Data:
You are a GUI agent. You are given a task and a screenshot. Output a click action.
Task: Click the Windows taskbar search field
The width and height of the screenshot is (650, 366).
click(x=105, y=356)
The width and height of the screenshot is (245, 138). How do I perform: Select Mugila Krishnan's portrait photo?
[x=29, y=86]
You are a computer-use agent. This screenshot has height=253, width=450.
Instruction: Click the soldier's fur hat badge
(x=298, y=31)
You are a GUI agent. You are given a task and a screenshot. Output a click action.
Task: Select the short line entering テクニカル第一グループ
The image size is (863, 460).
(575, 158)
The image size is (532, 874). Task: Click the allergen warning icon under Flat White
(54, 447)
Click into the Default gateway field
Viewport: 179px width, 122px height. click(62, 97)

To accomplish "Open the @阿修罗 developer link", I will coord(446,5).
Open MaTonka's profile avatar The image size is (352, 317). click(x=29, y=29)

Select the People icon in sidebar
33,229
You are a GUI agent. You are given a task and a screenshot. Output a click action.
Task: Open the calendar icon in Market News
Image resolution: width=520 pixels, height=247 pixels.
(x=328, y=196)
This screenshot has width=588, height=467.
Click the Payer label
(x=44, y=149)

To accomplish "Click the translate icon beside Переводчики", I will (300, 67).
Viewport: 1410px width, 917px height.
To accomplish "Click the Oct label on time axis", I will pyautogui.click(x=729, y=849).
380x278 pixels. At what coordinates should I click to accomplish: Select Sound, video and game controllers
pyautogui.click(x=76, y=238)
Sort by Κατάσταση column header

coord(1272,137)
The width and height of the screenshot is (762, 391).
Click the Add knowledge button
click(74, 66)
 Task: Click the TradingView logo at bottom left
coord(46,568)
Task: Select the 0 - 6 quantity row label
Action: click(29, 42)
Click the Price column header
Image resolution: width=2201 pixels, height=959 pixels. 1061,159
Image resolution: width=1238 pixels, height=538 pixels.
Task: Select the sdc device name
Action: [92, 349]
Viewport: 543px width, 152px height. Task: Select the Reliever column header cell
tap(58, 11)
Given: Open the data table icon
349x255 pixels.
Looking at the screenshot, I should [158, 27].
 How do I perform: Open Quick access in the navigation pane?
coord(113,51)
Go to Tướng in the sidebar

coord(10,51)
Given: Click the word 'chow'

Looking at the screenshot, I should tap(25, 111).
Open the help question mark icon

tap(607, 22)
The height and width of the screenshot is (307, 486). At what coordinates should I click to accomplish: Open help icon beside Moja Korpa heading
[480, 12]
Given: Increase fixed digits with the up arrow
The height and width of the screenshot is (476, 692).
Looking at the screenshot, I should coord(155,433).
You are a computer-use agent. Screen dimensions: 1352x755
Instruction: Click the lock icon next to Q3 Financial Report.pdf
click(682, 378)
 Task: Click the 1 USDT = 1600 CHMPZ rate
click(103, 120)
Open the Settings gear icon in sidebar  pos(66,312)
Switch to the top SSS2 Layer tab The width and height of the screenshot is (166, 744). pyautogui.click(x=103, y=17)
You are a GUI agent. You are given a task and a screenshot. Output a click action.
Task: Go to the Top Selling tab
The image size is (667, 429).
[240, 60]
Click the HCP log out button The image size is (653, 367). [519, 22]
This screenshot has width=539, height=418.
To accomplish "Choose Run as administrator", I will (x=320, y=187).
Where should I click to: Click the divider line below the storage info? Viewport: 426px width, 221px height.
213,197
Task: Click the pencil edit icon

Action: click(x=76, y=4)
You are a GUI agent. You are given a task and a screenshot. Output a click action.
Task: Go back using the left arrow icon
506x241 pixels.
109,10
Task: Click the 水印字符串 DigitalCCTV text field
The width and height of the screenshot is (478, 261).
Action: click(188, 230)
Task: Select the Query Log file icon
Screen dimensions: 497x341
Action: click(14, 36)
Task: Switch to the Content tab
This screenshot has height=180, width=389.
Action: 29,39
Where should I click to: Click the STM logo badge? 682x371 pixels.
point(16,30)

Task description: Please copy out each entry exactly as it appears above.

Output below:
You are a GUI agent. You are given a task and a screenshot. Output a click action.
Task: Click the Windows taskbar search field
The width and height of the screenshot is (650, 366).
click(x=105, y=356)
The width and height of the screenshot is (245, 138). How do I perform: Select Mugila Krishnan's portrait photo?
[x=29, y=86]
You are a computer-use agent. This screenshot has height=253, width=450.
Instruction: Click the soldier's fur hat badge
(x=298, y=31)
You are a GUI agent. You are given a task and a screenshot. Output a click action.
Task: Select the short line entering テクニカル第一グループ
The image size is (863, 460).
(575, 158)
The image size is (532, 874). Task: Click the allergen warning icon under Flat White
(54, 447)
Click into the Default gateway field
Viewport: 179px width, 122px height. click(62, 97)

To accomplish "Open the @阿修罗 developer link", I will coord(446,5).
Open MaTonka's profile avatar The image size is (352, 317). click(x=29, y=29)

Select the People icon in sidebar
33,229
You are a GUI agent. You are given a task and a screenshot. Output a click action.
Task: Open the calendar icon in Market News
Image resolution: width=520 pixels, height=247 pixels.
(x=328, y=196)
This screenshot has width=588, height=467.
Click the Payer label
(x=44, y=149)

To accomplish "Click the translate icon beside Переводчики", I will (300, 67).
Viewport: 1410px width, 917px height.
To accomplish "Click the Oct label on time axis", I will pyautogui.click(x=729, y=849).
380x278 pixels. At what coordinates should I click to accomplish: Select Sound, video and game controllers
pyautogui.click(x=76, y=238)
Sort by Κατάσταση column header

coord(1272,137)
The width and height of the screenshot is (762, 391).
Click the Add knowledge button
click(74, 66)
 Task: Click the TradingView logo at bottom left
coord(46,568)
Task: Select the 0 - 6 quantity row label
Action: click(29, 42)
Click the Price column header
Image resolution: width=2201 pixels, height=959 pixels. 1061,159
Image resolution: width=1238 pixels, height=538 pixels.
Task: Select the sdc device name
Action: [92, 349]
Viewport: 543px width, 152px height. Task: Select the Reliever column header cell
tap(58, 11)
Given: Open the data table icon
349x255 pixels.
Looking at the screenshot, I should [158, 27].
 How do I perform: Open Quick access in the navigation pane?
coord(113,51)
Go to Tướng in the sidebar

coord(10,51)
Given: Click the word 'chow'

Looking at the screenshot, I should tap(25, 111).
Open the help question mark icon

tap(607, 22)
The height and width of the screenshot is (307, 486). At what coordinates should I click to accomplish: Open help icon beside Moja Korpa heading
[480, 12]
Given: Increase fixed digits with the up arrow
The height and width of the screenshot is (476, 692).
Looking at the screenshot, I should coord(155,433).
You are a computer-use agent. Screen dimensions: 1352x755
Instruction: Click the lock icon next to Q3 Financial Report.pdf
click(682, 378)
 Task: Click the 1 USDT = 1600 CHMPZ rate
click(103, 120)
Open the Settings gear icon in sidebar  pos(66,312)
Switch to the top SSS2 Layer tab The width and height of the screenshot is (166, 744). pyautogui.click(x=103, y=17)
You are a GUI agent. You are given a task and a screenshot. Output a click action.
Task: Go to the Top Selling tab
The image size is (667, 429).
[240, 60]
Click the HCP log out button The image size is (653, 367). [519, 22]
This screenshot has width=539, height=418.
To accomplish "Choose Run as administrator", I will (x=320, y=187).
Where should I click to: Click the divider line below the storage info? Viewport: 426px width, 221px height.
213,197
Task: Click the pencil edit icon

Action: click(x=76, y=4)
You are a GUI agent. You are given a task and a screenshot. Output a click action.
Task: Go back using the left arrow icon
506x241 pixels.
109,10
Task: Click the 水印字符串 DigitalCCTV text field
The width and height of the screenshot is (478, 261).
Action: click(188, 230)
Task: Select the Query Log file icon
Screen dimensions: 497x341
Action: click(14, 36)
Task: Switch to the Content tab
This screenshot has height=180, width=389.
Action: 29,39
Where should I click to: Click the STM logo badge? 682x371 pixels.
point(16,30)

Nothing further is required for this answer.